Para lá da descida do rating a Portugal, a semana que agora termina ficou sem dúvida marcada pelas reacções dos líderes de opinião da direita política sobre o sucedido. Antigamente (vulgo antes de 5 de Junho), o episódio originaria um "precisamos de restabelecer a nossa credibilidade junto dos mercados, precisamos de mais austeridade, de mais redução da despesa". Agora, pelo contrário, temos de nos contentar com uma espécie de engasganço mal disfarçado. O corte de rating é infelizmente mais um murro no estômago de todos aqueles que, para não variar, andam a pagar a crise em Portugal. Mas representa sobretudo uma bofetada ideológica nos sectores que defendem que o problema se resume a termos vivido “acima das nossas possibilidades”.
E por maior que seja a onda de indignação que tenha ocorrido a nível nacional e internacional contra a acção da Moodys, os mercados não se comoveram. A bolsa Portuguesa caiu a pique, as obrigações afundaram-se. Aliás, estranho seria se o cenário se revelasse diferente. A chegada da direita política a esta indignação contra as agências de rating pouco ou nada influenciará os mercados. Em primeiro lugar, estes já mostraram ser pouco sensíveis a críticas de “injustiça” ou de “imoralidade”. Em segundo lugar, porque a indignação destes sectores será sempre momentânea e/ou profundamente cirúrgica. Nunca verão o problema no sistema como um todo (tal representaria assumir a sua total errância ideológica), mas sim em pequenas partes do mesmo que precisam de ser afinadas.

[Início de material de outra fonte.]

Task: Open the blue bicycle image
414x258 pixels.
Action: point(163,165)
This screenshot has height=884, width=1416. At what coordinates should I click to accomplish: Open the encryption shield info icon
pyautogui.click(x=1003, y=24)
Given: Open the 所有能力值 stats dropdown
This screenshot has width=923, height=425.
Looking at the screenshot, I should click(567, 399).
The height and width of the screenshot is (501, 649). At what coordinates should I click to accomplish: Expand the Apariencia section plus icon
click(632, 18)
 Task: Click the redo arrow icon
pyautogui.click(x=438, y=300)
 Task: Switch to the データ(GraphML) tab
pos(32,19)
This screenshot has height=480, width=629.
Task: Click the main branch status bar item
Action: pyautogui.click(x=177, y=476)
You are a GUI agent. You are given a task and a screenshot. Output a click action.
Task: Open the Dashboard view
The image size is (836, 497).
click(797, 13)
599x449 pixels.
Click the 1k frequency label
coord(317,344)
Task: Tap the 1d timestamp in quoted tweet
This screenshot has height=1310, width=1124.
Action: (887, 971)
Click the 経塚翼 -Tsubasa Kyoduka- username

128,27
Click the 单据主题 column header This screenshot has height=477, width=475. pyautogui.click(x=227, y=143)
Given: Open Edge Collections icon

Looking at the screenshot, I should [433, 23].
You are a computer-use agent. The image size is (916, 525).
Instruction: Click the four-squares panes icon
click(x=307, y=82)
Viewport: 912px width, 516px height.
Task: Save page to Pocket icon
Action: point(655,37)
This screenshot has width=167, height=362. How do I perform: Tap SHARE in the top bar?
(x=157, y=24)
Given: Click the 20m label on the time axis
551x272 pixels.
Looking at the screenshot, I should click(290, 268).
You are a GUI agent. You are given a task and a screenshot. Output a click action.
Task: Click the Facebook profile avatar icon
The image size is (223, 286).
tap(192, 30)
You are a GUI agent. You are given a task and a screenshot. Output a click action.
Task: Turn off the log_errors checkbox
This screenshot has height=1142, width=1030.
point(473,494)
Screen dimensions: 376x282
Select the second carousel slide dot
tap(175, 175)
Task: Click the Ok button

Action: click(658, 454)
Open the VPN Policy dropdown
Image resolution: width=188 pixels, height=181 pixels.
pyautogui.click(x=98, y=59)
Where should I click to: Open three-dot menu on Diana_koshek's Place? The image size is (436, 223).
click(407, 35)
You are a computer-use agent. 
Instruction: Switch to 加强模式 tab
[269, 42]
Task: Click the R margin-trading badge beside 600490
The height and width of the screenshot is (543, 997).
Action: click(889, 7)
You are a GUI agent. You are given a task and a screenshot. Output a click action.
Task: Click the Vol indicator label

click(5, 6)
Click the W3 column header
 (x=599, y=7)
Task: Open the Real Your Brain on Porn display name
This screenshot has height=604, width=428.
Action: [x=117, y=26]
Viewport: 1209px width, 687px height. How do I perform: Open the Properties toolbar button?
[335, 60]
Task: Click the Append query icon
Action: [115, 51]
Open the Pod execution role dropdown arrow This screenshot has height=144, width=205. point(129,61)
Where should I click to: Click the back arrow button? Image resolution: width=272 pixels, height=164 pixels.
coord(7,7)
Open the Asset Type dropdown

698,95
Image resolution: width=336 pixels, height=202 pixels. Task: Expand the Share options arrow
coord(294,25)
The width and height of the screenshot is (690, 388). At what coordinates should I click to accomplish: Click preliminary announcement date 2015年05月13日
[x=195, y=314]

Curiosamente (ou não), passados quase três anos da falência da Lehman Brothers e da catástrofe económica financeira que desde então se tem vindo a alastrar, não só todas as tentativas de reforma de fundo têm sido adiadas, como mesmo as reformas cirúrgicas têm passado para segundo plano. Ou seja, nem sequer intervenções cirúrgicas minimamente sérias têm existido. Pelo contrário, tem-se respondido às falhas do sistema alimentando-o cada vez mais. Tem-se ignorado a irracionalidade comprovada de inúmeros dos seus pilares com verdades ideológicas que caem no primeiro teste a que se submetem.
O corte no rating foi uma tremenda bofetada ideológica em inúmeros sectores, é certo. O problema é que as ideologias minimamente sólidas – e o liberalismo, gostemos ou não, tem provado sê-lo – são globalmente pouco abaladas por estes choques com a realidade. Infelizmente não é com murros no estômago ou bofetadas ideológicas que se alteram. É preciso bastante mais do que isso.